Ademais, o advento da
soberania do axé fez com que a
primeira geração de Hip-Hoppers
buscasse ao máximo se diferenciar
deste gênero, que, para além da
música, estava consolidando a
percepção nacional sobre o que é a
música baiana e baianidade. A fim de
recusar uma essencialização da
música baiana em torno do axé e falar
a mesma linguagem do Hip-Hop que
estava sendo realizado em São Paulo e
Rio de Janeiro, o rap produzido na
Bahia muito se inspirava na forma de
fazer rap de artistas e grupos como MV
Bill, Gabriel O Pensador, Facção
Central e Racionais MC's. No entanto,
o contexto musical de Salvador fazia
com que o rap tivesse que disputar
lugar de música eletrônica, uma vez
que grande parte dos grupos e artistas
se apresentavam com samples ou com
o instrumental gravado. A correlação
criada em torno do axé enquanto
sinônimo de música baiana, e do rock,
rap e outros gêneros musicais como
“alternativo”, colocou, pode-se dizer,
para o Hip-Hop de Salvador e do
Recôncavo um problema de forma e
não de conteúdo.

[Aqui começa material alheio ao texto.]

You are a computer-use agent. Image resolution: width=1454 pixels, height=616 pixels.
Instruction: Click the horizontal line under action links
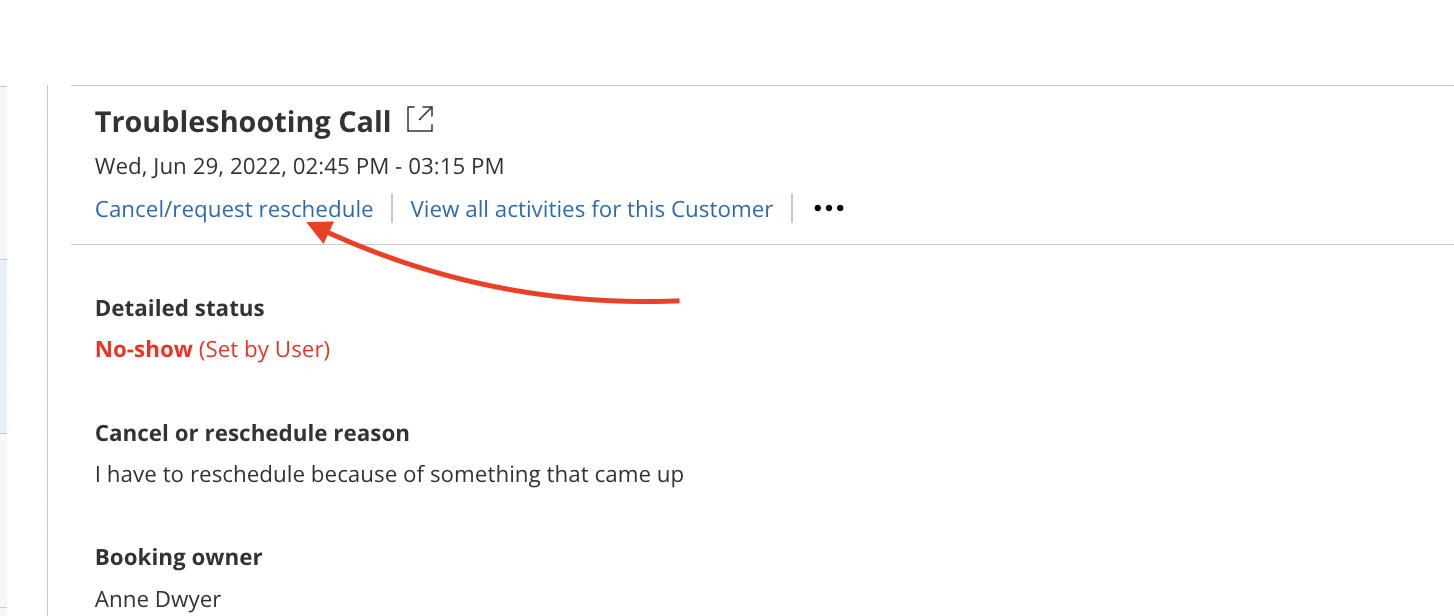762,244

E para disputar
narrativas políticas em torno de
identidades negras e juvenis, o pan-
africanismo emergiu, neste cenário,
enquanto contracultura da juventude
Hip-Hopper.
De 2010 para cá, grupos da
primeira geração do Hip-Hop baiano
começaram a repensar suas
referências, como por exemplo o RBF
(Rapaziada da Baixa Fria), Fúria
Consciente e OPANIJÉ que, em 2020,
começaram o projeto "Ancestralidade
Musicalizada", lançando músicas que
se baseiam em religiões de matriz
225
COSTA, Gabriela; ROSSI, Gustavo. "O Nordeste que você não viu": notas
sobre Hip-Hop, axé-music e identidades juvenis em meio a antinegritude
da Capital Afro. PragMATIZES - Revista Latino-Americana de Estudos em
Cultura, Niterói/RJ, Ano 15, n. 28, p.211-233, mar. 2025.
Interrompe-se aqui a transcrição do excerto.